-- Records for this exercise follows --

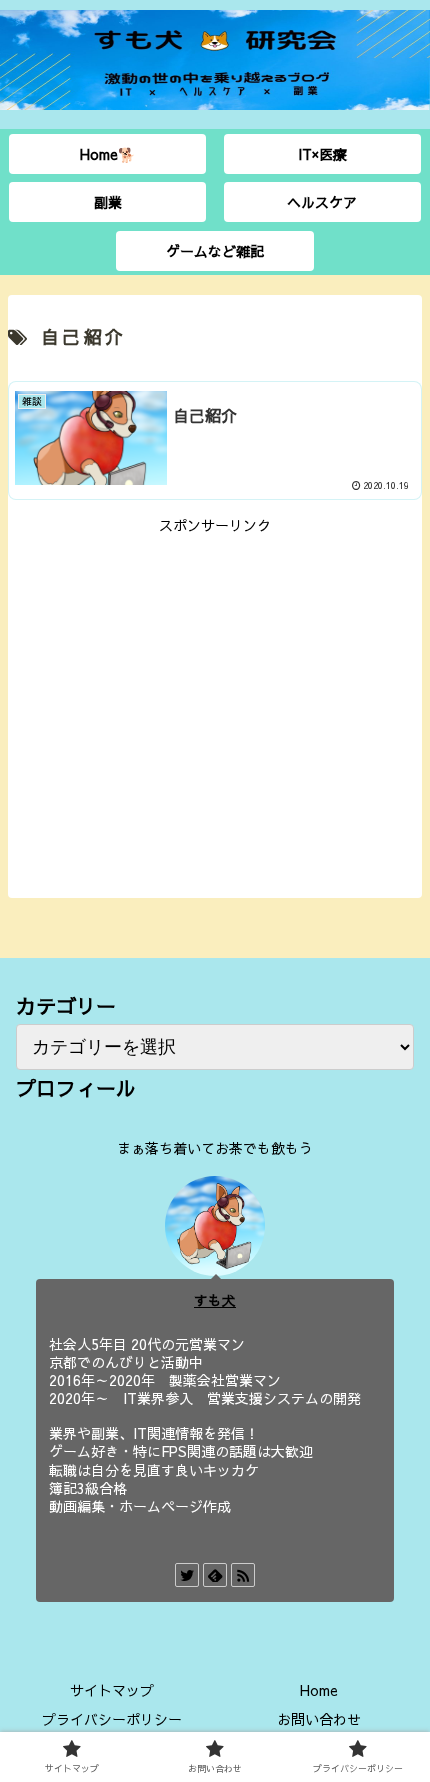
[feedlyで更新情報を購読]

-- Records for this exercise concluded --
-- Records for this exercise follows --

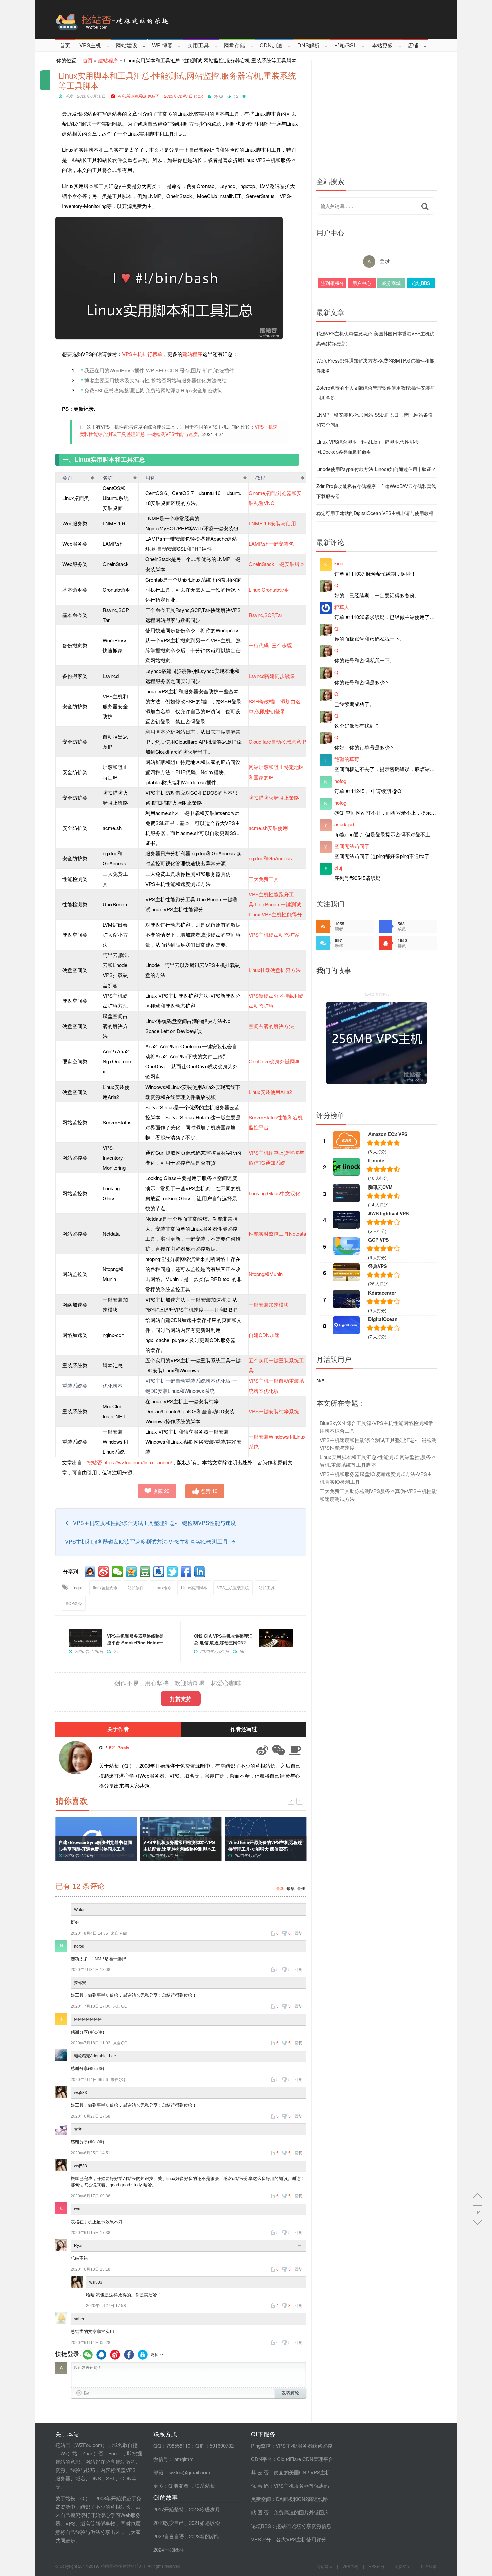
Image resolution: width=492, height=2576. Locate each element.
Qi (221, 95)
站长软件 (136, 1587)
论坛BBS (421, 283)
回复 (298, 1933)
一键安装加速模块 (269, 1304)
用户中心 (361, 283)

-- Records for this exercise concluded --

**About this task:** Above are the records; repeat exactly the lines from the one holding "Image resolution: width=492, height=2576." down to the one holding "用户中心 (361, 283)", end lines included.

**Answer for this exercise:**
Image resolution: width=492, height=2576. Locate each element.
Qi (221, 95)
站长软件 (136, 1587)
论坛BBS (421, 283)
回复 (298, 1933)
一键安装加速模块 (269, 1304)
用户中心 (361, 283)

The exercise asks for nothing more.